FIG. 3 shows a method for managing a power state change in a peripheral device. The steps are implemented in software components resident at the peripheral device and at the operating system. At step 100, the peripheral device issues an unsolicited status with power state change request. The unsolicited request is passed over the peripheral bus 38 and received by the host controller driver 60 in the computer operating system 40 (step 102).
 Since the request was directed to a pre-allocated address in host memory, the bus driver calls the transport driver's callback associated with the unsolicited status address (step 104). When the transport driver 64 receives the unsolicited request, it calls a predefined routine to initiate a power state change to the new power state requested by the device (step 106). In the Windows NT operating system, this request is made by calling the function “PoRequestPowerIrp”. The power state request is sent to the top of the driver stack and handled by each intermediate driver loaded for the requesting peripheral device.
 In response to the power state change, the operating system 40 performs any operations and sends any requests to the peripheral device that are warranted by the power change before the peripheral device actually makes the power state transition (step 108). For instance, if the peripheral device is a disk drive that is about to power down, the OS file system might wish to write cached data to the disk drive prior to the power state transition.
 Thereafter, the operating system initiates a request to change the power state of the peripheral device to the requested power state (step 110). This is accomplished by issuing, as a final command in the series, a START_STOP_UNIT command that sets the device in the desired power state. The START_STOP_UNIT command is a standard SCSI command. The transport driver 62 modifies the START_STOP_UNIT command to comply with the RBC command specification.
 The transport driver 60 sends the command down to the bus driver 60 and across the bus 38 to the peripheral device (step 112). Upon receipt of the command, the device's local power management system changes the device's power state to the state it originally requested in the unsolicited request (step 114).
 As a result, the operating system is kept aware of the current power state of the peripheral device. The operating system does not need to blindly poll the peripheral device for power state status.
 It is noted that the system and method described herein are not limited only to the IEEE 1394 bus structure, but can be implemented using other bus architectures that support the capability for unsolicited/asynchronous notification. As an example, the power management system can be implemented by any peripheral device using a command set (e.g., RBC) on any physical bus including, but no limited to, parallel SCSI and Fibre Channel.
 Although the invention has been described in language specific to structural features and/or methodological steps, it is to be understood that the invention defined in the appended claims is not necessarily limited to the specific features or steps described. Rather, the specific features and steps are disclosed as preferred forms of implementing the claimed invention.

────────────────

TASK STATEMENT:
Decide whether each statement agrees with the power state text, answering yes or no and quoting the words from the text that decide it: (a) In Windows NT, the power state change is requested by calling the function "PoRequestPowerIrp". (b) The operating system has to poll the peripheral device to learn its power state. (c) The method can be used only on the IEEE 1394 bus. The rows were taken from a different source than this text.

────────────────

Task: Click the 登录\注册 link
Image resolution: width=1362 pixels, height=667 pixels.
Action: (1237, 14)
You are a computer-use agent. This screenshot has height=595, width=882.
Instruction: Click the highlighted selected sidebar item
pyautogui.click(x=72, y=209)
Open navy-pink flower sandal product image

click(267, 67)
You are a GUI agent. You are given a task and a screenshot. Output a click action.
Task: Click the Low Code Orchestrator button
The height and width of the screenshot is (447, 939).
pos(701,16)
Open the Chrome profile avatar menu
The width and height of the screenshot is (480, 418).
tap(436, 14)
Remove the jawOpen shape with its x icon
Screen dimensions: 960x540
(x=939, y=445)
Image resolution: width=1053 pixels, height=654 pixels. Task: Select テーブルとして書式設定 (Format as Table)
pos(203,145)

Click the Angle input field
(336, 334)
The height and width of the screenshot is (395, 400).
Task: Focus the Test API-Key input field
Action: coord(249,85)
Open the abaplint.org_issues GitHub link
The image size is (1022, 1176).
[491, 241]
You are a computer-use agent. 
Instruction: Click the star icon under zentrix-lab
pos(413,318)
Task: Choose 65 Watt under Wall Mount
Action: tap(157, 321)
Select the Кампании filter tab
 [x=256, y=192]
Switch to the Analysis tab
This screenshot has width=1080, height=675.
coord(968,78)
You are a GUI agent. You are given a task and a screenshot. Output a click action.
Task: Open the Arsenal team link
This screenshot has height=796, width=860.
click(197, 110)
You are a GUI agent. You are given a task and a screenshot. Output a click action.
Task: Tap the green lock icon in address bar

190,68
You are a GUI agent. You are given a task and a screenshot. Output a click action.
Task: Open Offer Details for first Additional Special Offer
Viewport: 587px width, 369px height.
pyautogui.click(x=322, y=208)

────────────────

SOLUTION FOR THIS EXERCISE:
(a) Yes: "In the Windows NT operating system, this request is made by calling the function “PoRequestPowerIrp”."
(b) No: "The operating system does not need to blindly poll the peripheral device for power state status."
(c) No: "the system and method described herein are not limited only to the IEEE 1394 bus structure"